Sat, Jun 15, 2019 - Page 4 News List

Student excels despite having visual handicap

By Su Meng-chuan and William Hetherington  /  Staff reporter, with staff writer

Visually challenged high-school student Tsai Yu-chen takes notes in class in Taichung on June 3.

Photo: Su Meng-chuan, Taipei Times

A high-school student in Taichung has achieved success in her studies, despite the challenges posed by her difficulty seeing.

Taichung Municipal Home Economics and Commercial High School student Tsai Yu-chen (蔡雨辰) has nystagmus — a condition that causes the eyes to make uncontrolled movements — affecting her depth perception and ability to focus.

With a visual acuity of only 0.1 on the decimal chart, Tsai often relies almost entirely on hearing to follow along in lectures and physical education classes.

However, despite the difficulties, she has refused special treatment.

Her perseverance has paid off, as Tsai has participated in cheerleading competitions and is at the top of her business management class.

Her academic performance has gained her admission to the National Taipei University of Business.

“A handicap does not need to be a hindrance.

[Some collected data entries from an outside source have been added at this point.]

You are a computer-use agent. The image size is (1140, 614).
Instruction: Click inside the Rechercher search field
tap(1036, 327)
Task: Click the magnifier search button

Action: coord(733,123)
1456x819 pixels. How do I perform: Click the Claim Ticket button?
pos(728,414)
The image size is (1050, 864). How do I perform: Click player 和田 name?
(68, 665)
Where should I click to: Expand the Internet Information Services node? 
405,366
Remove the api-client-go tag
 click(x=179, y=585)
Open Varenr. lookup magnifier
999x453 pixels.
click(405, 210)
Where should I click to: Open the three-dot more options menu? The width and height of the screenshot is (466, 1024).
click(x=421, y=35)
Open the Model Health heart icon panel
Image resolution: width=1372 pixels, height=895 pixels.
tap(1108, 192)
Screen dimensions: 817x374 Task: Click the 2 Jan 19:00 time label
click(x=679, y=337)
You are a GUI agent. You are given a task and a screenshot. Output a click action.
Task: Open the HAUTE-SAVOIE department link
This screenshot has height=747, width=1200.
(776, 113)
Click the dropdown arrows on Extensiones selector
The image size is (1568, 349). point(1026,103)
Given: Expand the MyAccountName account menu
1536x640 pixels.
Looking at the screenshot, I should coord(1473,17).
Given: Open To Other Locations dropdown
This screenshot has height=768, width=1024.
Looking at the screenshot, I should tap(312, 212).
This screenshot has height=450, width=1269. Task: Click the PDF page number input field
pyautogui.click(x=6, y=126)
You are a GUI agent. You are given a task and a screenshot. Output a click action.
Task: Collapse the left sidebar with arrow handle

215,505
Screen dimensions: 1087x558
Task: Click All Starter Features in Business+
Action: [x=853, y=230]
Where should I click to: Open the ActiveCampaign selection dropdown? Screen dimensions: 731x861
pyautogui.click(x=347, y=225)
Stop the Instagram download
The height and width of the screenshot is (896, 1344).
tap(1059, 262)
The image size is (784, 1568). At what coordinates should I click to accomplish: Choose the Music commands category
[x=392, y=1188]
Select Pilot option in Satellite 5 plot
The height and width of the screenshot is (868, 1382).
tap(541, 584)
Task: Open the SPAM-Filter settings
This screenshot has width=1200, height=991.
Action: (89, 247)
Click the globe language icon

Your weaknesses can become your strengths,” she said on Monday last week.

Tsai, who was also born with albinism, approaches life with a positive attitude.

In her studies, she is highly self-motivated and looks for resources to help her cover course material, such as a video magnifier to help her read the blackboard from any seat in the classroom.

However, her visual limitations mean that she cannot read for long periods of time and cannot read quickly, so she trained herself from a young age to learn 80 percent of lecture material through careful listening to avoid having to rely so heavily on reading.

Tsai said that when she began taking accounting classes, she would fill out accounting forms incorrectly, as she could not focus properly on individual rows and cells.

She later realized that she could overcome this by using a ruler to line up the rows.

She realizes that her conditions and her appearance make her stand out, but she refuses to be labeled or treated differently, she said.

Cheerleading presented a different challenge, as Tsai could not clearly see the changes, but she found that she could stay in sync with her squad by taking cues from the music and by clapping to the rhythm.

When preparing for exams, Tsai limits the scope of her review material to reduce the strain on her eyes and focuses heavily on past exam questions — a strategy that has been successful, as she is one of the best performers in her class.